In case you missed it over the weekend, Hillary Clinton gave a speech attacking hedge fund managers.
"While many of you are working multiple jobs to make ends meet, you see the top 25 hedge fund managers making more than all of America’s kindergarten teachers combined. And, often paying a lower tax rate," she said during the official launch of her 2016 presidential campaign.
There's just one problem. Chelsea Clinton, Hillary Clinton's daughter, is married to Marc Mezvinsky. Mezvinsky is not just a hedge fund manager, but a co-founder of a hedge fund. And how did he get a number of his big money investors? Through his ties to the Clintons. From the New York Times:
I wonder how many kindergarten teachers could be paid with Mezvinsky's salary. Chelsea and her husband live in a $10.5 million Manhattan penthouse.Being part of the Clinton family has provided Mr. Mezvinsky with another perk: access to wealthy investors with ties to the Clintons.
When Mr. Mezvinsky and his partners began raising money in 2011 for a new hedge fund firm, Eaglevale Partners, a number of investors in the firm were longtime supporters of the Clintons, according to interviews and financial documents reviewed by The New York Times. Tens of millions of dollars raised by Eaglevale can be attributed to investors with some relationship or link to the Clintons.Identifying who put money into Eaglevale, a roughly $400 million fund that has had underwhelming returns for much of its brief history, is difficult because hedge funds do not publicly disclose their investors. Still, the overlap between at least some of Eaglevale’s investors and backers of the Clintons illustrates how politics and finance can intersect and shows the fine line the Clinton family must navigate as their charitable and business endeavors come under scrutiny in an election cycle.
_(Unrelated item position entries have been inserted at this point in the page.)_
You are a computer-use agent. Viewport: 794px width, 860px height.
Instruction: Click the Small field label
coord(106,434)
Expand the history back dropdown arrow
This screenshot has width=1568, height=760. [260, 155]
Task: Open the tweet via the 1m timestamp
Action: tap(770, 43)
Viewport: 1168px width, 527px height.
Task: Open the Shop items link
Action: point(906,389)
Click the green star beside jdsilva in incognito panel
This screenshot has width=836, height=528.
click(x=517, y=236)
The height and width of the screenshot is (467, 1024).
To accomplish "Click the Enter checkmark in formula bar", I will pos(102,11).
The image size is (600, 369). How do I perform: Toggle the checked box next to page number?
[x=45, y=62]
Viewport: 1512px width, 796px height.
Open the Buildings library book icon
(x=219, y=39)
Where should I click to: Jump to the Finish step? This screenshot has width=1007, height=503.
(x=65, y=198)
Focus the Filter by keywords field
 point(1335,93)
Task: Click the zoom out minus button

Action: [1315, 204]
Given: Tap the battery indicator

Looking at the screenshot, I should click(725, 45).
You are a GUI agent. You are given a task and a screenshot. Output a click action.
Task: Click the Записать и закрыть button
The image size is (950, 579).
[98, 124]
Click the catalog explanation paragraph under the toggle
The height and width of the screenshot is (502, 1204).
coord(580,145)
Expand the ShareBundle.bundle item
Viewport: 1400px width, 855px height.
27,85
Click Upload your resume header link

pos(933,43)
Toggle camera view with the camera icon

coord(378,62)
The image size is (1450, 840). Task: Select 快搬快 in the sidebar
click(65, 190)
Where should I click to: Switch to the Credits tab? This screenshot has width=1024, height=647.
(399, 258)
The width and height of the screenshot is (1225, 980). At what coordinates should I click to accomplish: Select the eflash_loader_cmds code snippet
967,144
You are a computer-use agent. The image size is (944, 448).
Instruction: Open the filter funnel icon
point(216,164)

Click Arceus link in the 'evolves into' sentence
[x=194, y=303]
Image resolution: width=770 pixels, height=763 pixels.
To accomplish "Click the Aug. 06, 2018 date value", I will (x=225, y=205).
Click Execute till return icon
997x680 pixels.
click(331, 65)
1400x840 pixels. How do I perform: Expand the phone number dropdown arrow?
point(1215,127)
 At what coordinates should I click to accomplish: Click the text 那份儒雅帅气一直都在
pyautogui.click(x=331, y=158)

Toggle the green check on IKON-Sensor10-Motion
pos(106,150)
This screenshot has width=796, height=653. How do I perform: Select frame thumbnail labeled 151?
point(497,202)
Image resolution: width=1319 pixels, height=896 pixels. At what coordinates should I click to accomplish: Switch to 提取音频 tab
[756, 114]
Hillary Clinton insists she isn’t “well-off” and now daughter Chelsea, according to a recent interview, claims she couldn't care less about money.
“I was curious if I could care about (money) on some fundamental level, and I couldn’t,” she told Fast Company in an interview that ran in the magazine's May edition, explaining why she gave up lucrative gigs to join her family’s philanthropic foundation.